If you wish to pursue this the best thing would be to get your hands on a bench power supply - borrow or go somewhere where you can use one for an hour and proceed as follows:

• Solder wires to the lugs of the LED.
• Mount the LED on a heatsink. 10 W is huge power for such a small die and you need to carry the heat away. You'll need thermal paste.
• Set the power supply voltage to 12 V. Set the current to zero.
• Connect the LED observing polarity.
• Switch on the power supply output. The voltage should drop to zero since you have set a zero current.
• Turn up the current slowly. You should get plenty of light by 100 mA and the voltage should have risen. Make a note of V and I.
• Repeat in 100 mA steps up to 1000 mA checking your heatsink temperature.
• If you have time, repeat the procedure for one or two more of the LEDs.
• Draw a graph and post it here (as an update to your original question).

You should get help then.

LED tutorial

• I liked your answer this explains a lot, But I cant get my handson this device. If we assume that forward v=12V and Forward current is 1000mA. Now is it possible to get the answer or some more things are needed? – Amitabh Sarkar Dec 24 '15 at 10:56

The lamp appears to have 9 LEDs in it, and white LEDs generally have a forward voltage drop of about 3.5 volts, so it appears they've arranged the LEDs as 3 paralleled strings of 3 LEDs connected in series, which would account for the 9-12 volt range in forward voltage.

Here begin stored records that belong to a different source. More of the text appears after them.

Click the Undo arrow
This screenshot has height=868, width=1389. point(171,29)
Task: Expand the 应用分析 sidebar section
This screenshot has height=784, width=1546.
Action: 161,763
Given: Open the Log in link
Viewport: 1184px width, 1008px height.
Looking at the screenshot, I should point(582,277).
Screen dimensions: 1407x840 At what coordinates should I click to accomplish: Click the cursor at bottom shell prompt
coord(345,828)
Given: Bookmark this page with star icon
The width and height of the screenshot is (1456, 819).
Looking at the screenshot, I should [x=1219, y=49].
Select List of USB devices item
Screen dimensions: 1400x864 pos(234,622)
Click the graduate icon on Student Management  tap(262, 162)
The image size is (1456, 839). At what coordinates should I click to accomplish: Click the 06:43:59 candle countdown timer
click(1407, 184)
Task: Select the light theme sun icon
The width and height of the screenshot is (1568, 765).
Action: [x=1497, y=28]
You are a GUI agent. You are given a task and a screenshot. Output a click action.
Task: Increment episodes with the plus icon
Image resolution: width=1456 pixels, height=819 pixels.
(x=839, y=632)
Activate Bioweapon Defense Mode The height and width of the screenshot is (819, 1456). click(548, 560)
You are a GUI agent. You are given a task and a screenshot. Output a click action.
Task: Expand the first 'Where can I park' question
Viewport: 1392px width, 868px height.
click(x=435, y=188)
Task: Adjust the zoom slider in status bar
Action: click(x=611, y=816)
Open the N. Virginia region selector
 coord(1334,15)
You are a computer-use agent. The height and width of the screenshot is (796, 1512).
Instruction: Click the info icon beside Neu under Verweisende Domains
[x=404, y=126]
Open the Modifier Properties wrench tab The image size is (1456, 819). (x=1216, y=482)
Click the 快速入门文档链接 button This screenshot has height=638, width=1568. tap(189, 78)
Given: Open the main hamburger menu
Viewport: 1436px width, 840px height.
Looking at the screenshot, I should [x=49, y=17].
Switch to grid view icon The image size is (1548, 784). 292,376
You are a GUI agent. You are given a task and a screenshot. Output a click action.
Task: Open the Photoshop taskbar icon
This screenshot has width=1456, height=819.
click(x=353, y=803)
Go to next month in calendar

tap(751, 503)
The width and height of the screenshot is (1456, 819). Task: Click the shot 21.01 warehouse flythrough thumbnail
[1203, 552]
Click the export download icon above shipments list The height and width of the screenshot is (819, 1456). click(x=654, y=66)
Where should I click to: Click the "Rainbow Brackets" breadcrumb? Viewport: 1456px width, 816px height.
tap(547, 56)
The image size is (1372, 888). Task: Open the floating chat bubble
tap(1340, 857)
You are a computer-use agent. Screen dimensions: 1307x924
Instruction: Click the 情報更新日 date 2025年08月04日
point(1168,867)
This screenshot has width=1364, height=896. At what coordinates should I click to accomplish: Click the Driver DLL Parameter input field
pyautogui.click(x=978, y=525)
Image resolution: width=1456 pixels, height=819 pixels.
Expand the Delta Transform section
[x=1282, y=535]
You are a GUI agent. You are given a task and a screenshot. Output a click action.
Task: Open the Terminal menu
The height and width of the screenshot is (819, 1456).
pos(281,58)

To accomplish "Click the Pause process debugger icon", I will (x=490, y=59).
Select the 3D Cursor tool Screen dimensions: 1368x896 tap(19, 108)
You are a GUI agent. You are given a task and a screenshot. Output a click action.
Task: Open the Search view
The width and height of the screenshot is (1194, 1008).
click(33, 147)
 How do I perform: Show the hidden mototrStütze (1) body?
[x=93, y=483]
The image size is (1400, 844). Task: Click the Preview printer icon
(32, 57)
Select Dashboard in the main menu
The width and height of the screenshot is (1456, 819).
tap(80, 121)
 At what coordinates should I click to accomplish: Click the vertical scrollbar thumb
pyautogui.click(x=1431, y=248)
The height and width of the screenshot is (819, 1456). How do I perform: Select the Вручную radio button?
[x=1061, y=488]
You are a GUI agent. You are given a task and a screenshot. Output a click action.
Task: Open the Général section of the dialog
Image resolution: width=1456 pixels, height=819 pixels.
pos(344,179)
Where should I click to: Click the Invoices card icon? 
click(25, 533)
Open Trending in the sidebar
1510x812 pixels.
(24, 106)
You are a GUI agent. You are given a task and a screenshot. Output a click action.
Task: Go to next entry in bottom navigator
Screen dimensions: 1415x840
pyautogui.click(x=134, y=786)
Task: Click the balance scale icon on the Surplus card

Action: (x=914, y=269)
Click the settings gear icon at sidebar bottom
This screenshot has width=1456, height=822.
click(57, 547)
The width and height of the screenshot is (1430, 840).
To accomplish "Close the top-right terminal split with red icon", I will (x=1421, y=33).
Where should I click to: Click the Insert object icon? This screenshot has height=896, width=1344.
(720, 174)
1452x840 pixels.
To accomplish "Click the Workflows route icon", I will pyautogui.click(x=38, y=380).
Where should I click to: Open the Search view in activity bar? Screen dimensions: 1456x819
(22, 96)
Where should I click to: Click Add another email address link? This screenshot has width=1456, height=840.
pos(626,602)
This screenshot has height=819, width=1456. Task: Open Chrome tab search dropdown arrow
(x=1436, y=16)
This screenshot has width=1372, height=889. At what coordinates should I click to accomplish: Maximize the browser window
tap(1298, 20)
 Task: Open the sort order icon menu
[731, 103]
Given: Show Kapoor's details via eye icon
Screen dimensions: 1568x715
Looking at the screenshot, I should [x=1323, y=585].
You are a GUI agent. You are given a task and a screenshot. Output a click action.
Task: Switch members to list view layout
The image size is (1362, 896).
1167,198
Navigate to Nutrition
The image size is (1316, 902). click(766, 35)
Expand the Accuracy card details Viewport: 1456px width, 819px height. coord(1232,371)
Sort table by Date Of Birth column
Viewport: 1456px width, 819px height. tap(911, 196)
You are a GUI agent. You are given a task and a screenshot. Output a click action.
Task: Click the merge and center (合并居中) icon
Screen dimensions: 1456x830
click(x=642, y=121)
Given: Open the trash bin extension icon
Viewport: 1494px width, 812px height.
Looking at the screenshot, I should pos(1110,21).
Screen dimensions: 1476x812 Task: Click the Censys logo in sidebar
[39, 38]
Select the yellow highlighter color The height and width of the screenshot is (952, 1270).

If they're rated for a forward current of 1 ampere, then the best thing to do would be to connect the 5 lamps in series and drive them with a 1 ampere constant current source with a compliance greater than 60 volts, like this:

That'll allow the voltage drop across each lamp to become unimportant since the supply will only allow 1 ampere through the lamps.

One caveat is that if one (or more) of the lamps has a forward voltage of 12 volts and there's 1 ampere through it, it'll be dissipating 12 watts, not 10, so to stay within the 10 watt limit your power supply should be adjusted to 830 milliamperes.

Most important: You'll need to provide some heavy-duty heatsinking for the lamps.